(Available data):
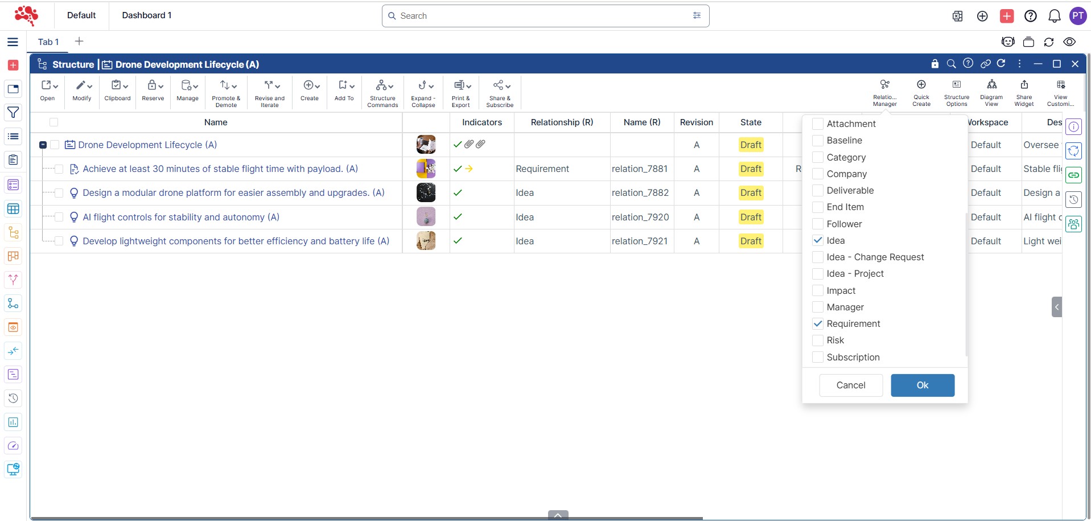Collapse the Drone Development Lifecycle tree node

point(43,145)
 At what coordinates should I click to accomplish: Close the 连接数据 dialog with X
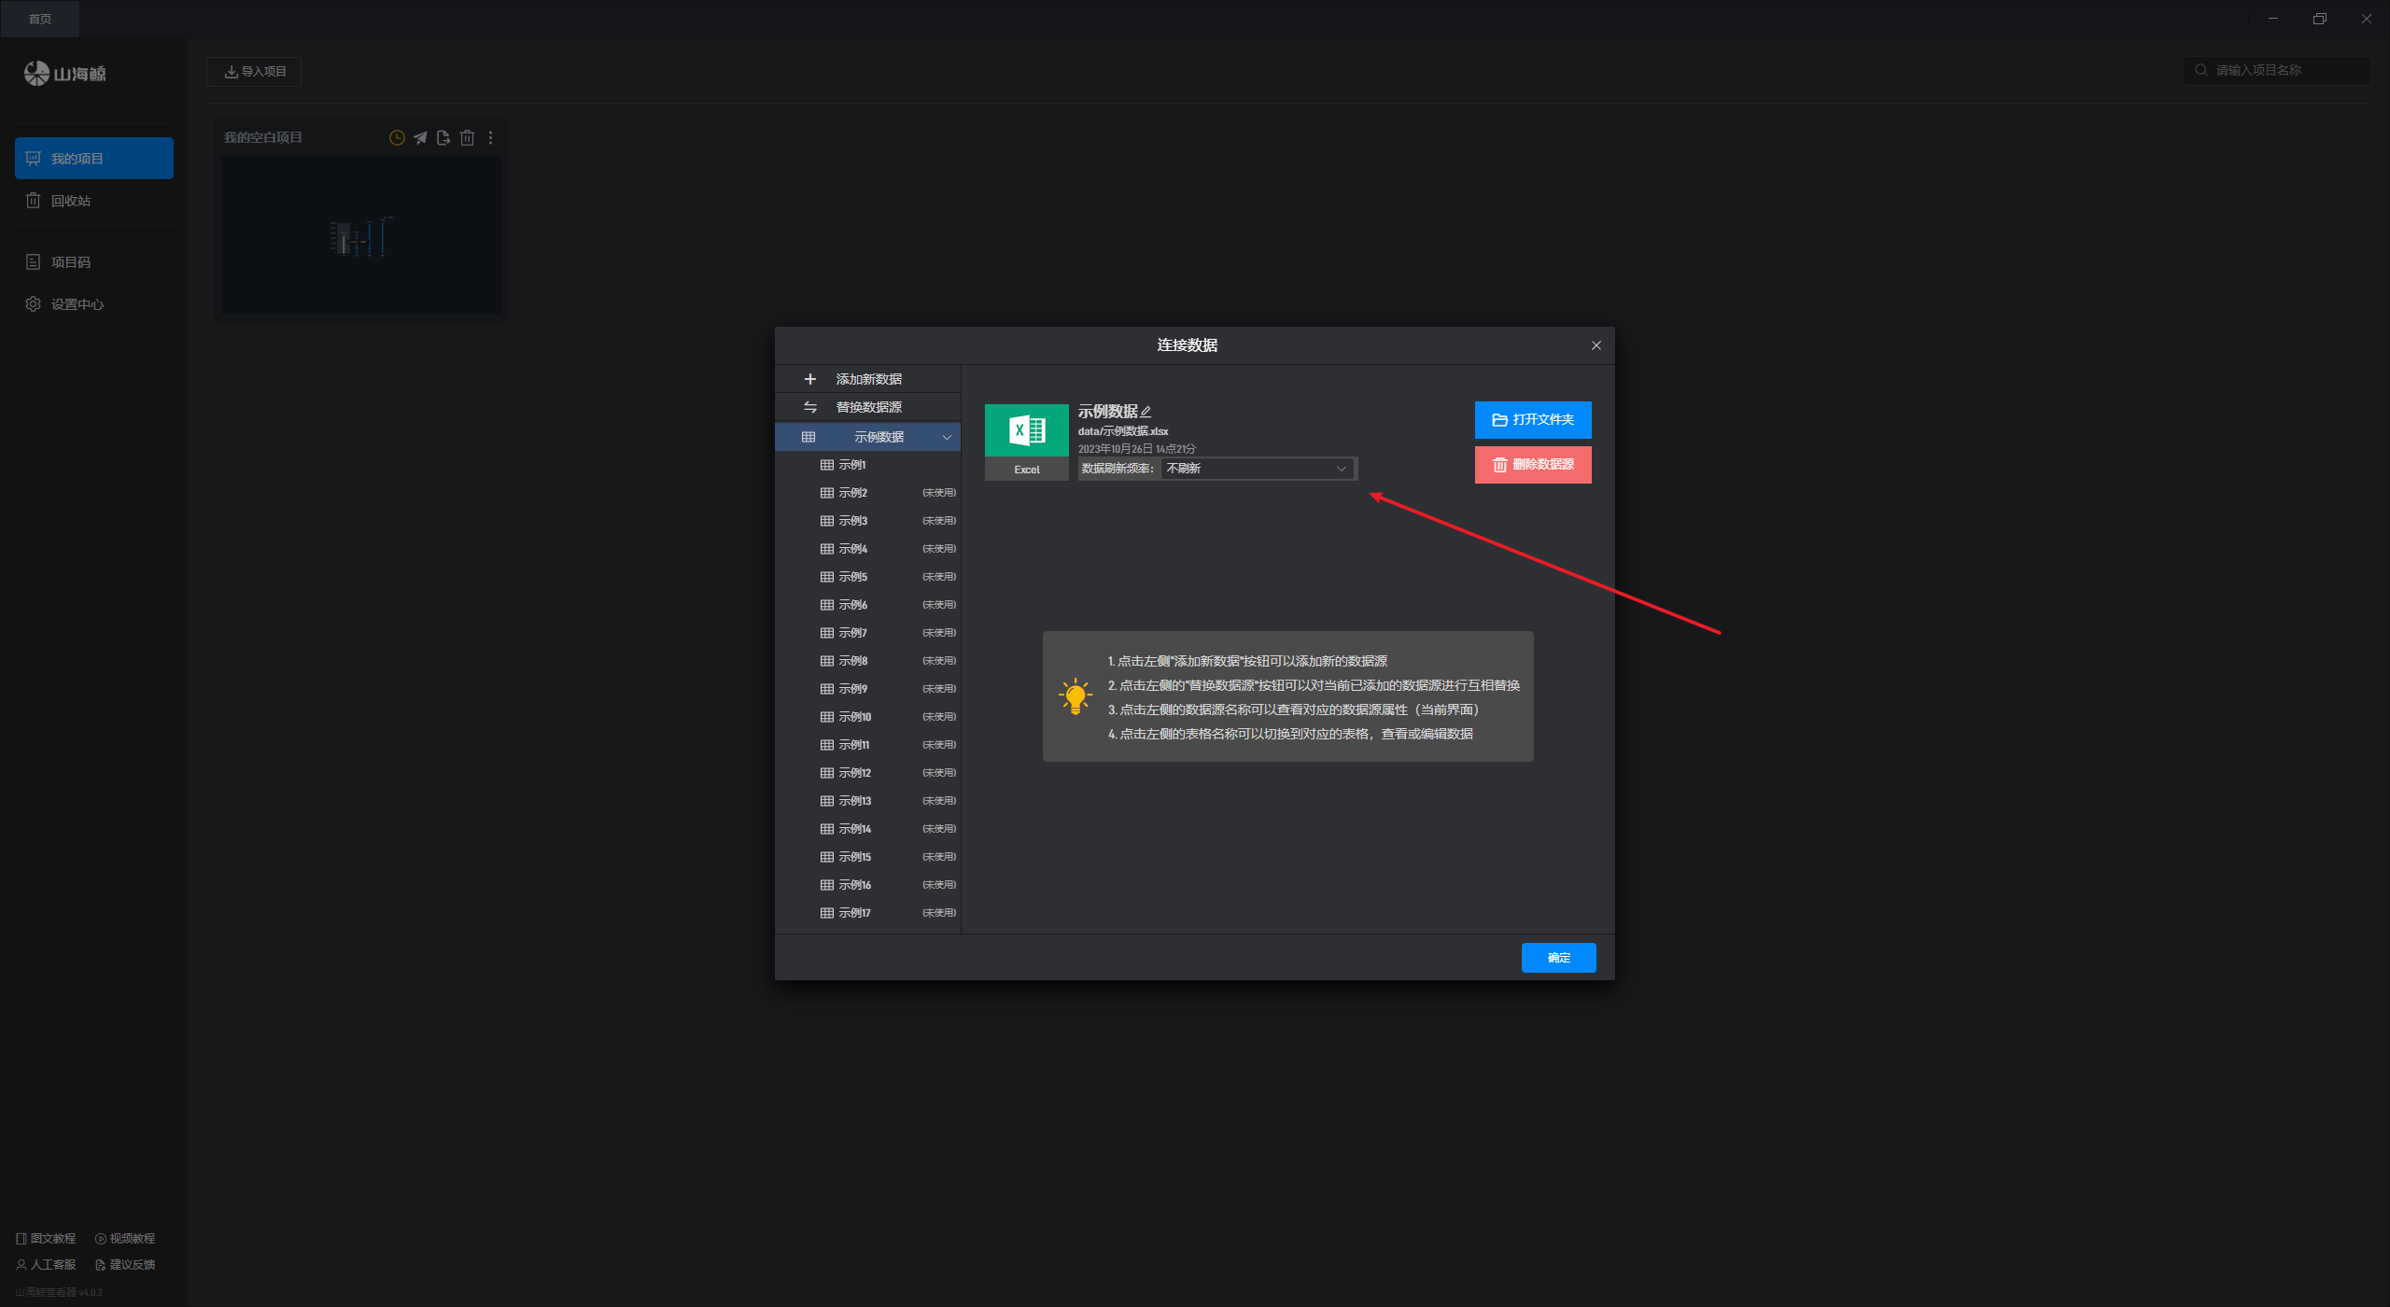coord(1596,345)
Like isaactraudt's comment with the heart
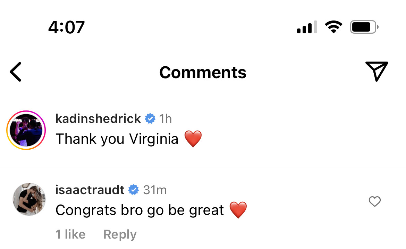Image resolution: width=406 pixels, height=249 pixels. [374, 201]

(What the task requires):
Quote the material from its start through the line containing "coord(1596,345)", with both ends included. Leave the pictures out.

(Result of this exercise):
Collapse the Drone Development Lifecycle tree node

point(43,145)
 At what coordinates should I click to accomplish: Close the 连接数据 dialog with X
coord(1596,345)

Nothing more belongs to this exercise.